← Return to search results
Back to Prindle Institute

When Is Fair Use “Fair” for AI (and When Is It “Use”)?

The Internet Archive recently lost a high-profile case. Here’s what happened: the Open Library, a project run by the Internet Archive, uploaded digitized versions of books that it owned, and loaned them out to users online. This practice was found to violate copyright law, however, since the Internet Archive failed to procure the appropriate licenses for distributing e-books online. While the Internet Archive argued that its distribution of digital scans of copyrighted works constituted “fair use,” the judge in the case was not convinced.

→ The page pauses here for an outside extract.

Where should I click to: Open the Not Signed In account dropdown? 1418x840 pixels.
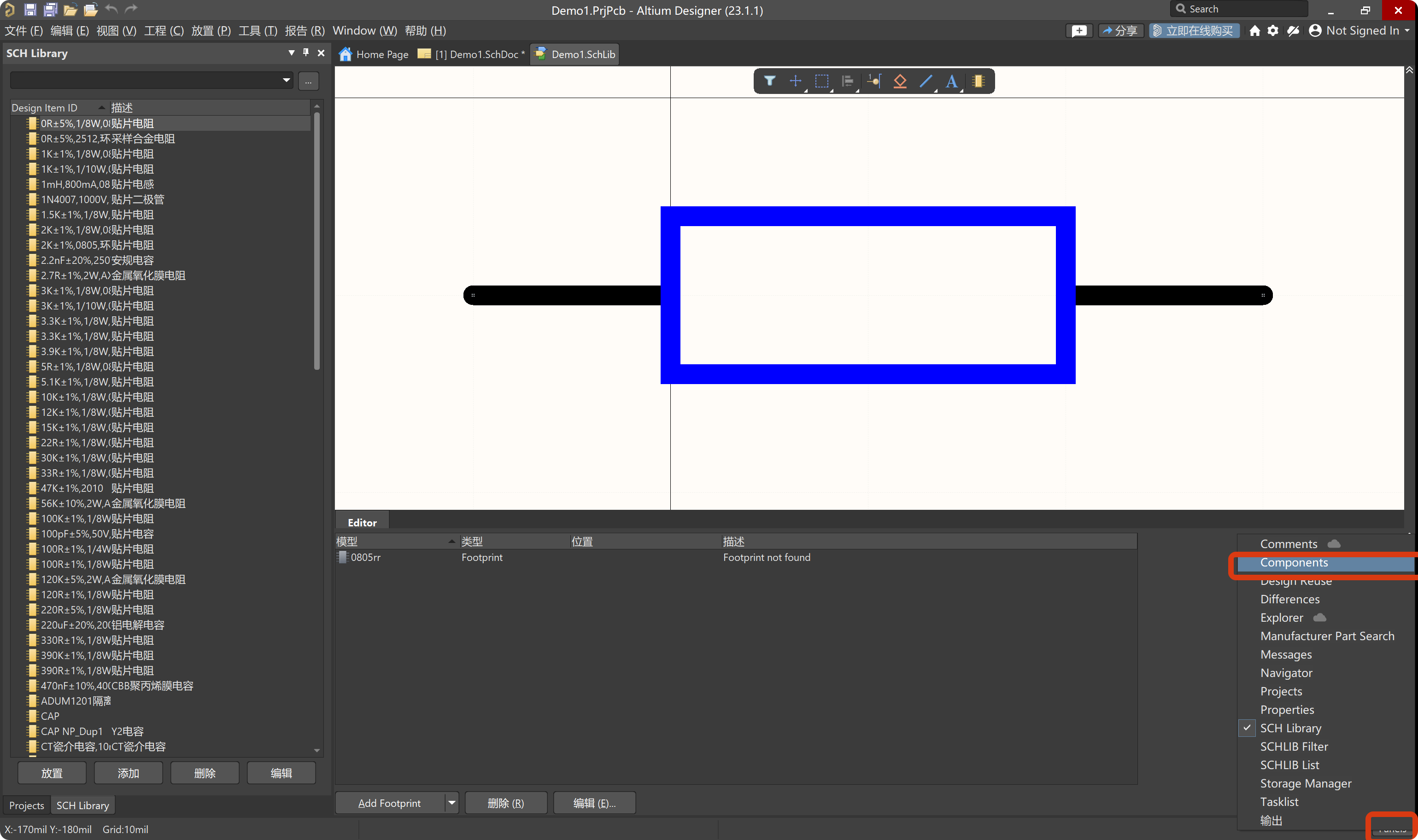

While many have lamented the court’s decision, others have wondered about the potential consequences for another set of high-profile fair use cases: those concerning AI models training on copyrighted works. Numerous copyright infringement cases have been brought against AI companies, including a class-action lawsuit brought against Meta for training their chatbot using authors’ books without their permission, and a lawsuit from record labels against AI music-generating programs that train on copyrighted works of music.

Like the Internet Archive, AI companies have also claimed that their use of copyrighted materials constitutes “fair use.” These companies, however, have a potentially novel way to approach their legal challenges. While many fair use cases center around whether the use of copyrighted materials is “fair,” some newer arguments involving AI are more concerned with a different kind of “use.”

“Fair use” is a legal concept that attempts to balance the rights of copyright holders with the ability of others to use those works to create something new. Quintessential cases in which it is generally considered “fair” when someone uses copyrighted materials include criticism, satire, educational purposes, or other ways that are considered “transformative,” such as in the creation of art. These conditions have limits, though, and lawsuits are often fought in the gray areas, especially when it is argued that the use of the material will adversely affect the market for the original work.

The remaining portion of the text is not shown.